§ Records for the exercise:

....

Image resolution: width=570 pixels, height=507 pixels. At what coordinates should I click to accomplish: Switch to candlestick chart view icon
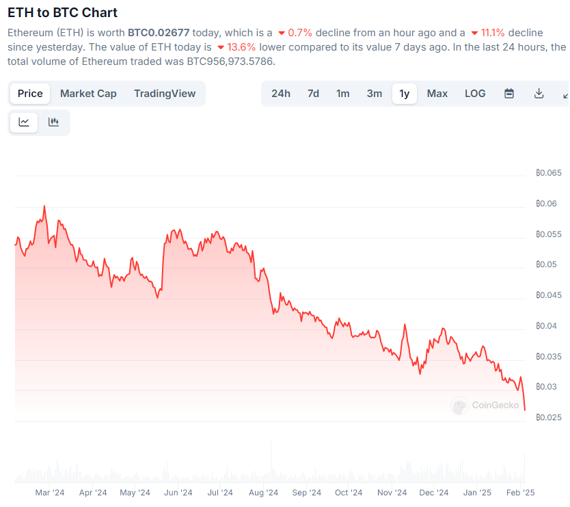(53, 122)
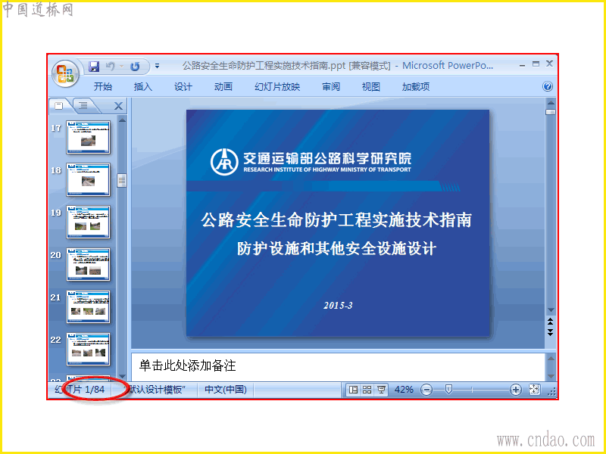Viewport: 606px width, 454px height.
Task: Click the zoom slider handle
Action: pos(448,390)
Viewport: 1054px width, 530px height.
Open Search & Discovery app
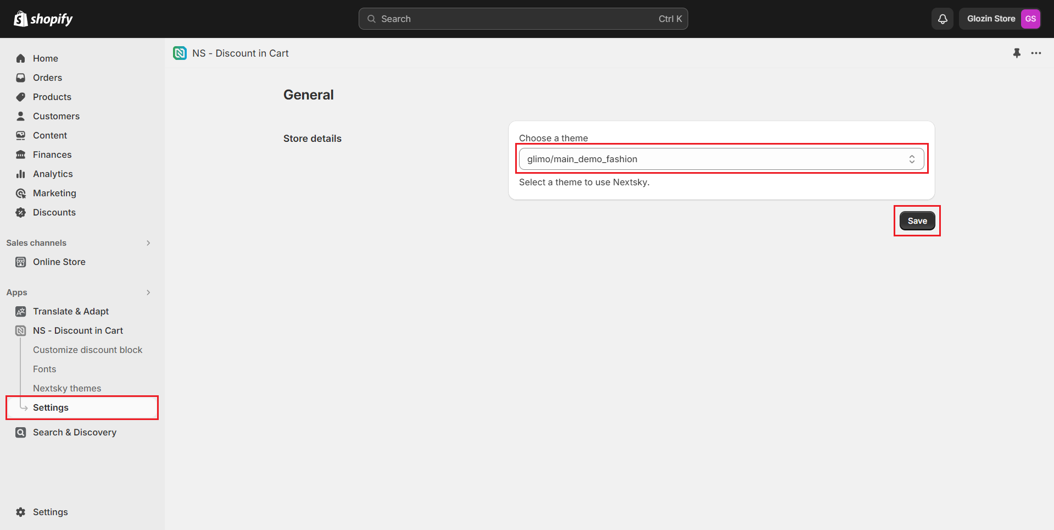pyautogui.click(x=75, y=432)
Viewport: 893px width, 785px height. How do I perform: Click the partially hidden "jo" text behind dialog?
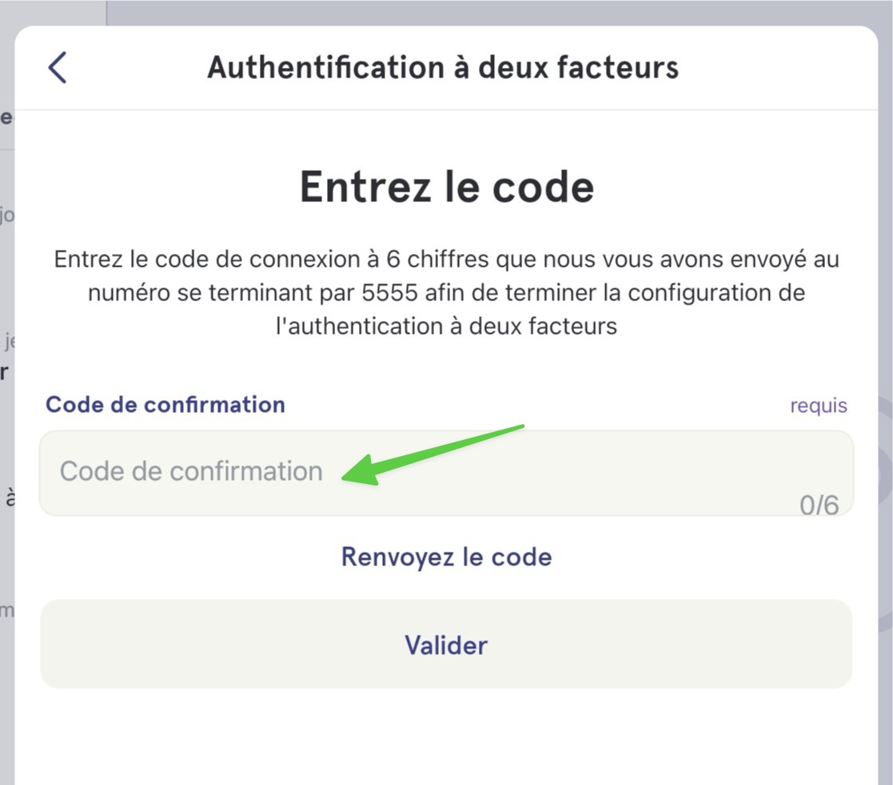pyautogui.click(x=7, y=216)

....

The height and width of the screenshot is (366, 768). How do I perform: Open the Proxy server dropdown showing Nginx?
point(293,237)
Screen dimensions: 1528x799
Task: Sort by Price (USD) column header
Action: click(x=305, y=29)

....

§ Assignment: Give back the exact lines above, running from the one that has "Image resolution: width=570" through the one that has "Viewport: 1054px width, 530px height.", with nothing added and no pictures.

§ Reply to the exercise:
Image resolution: width=570 pixels, height=507 pixels. At what coordinates should I click to accomplish: Switch to candlestick chart view icon
(53, 122)
Viewport: 606px width, 454px height.
Task: Click the zoom slider handle
Action: pos(448,390)
Viewport: 1054px width, 530px height.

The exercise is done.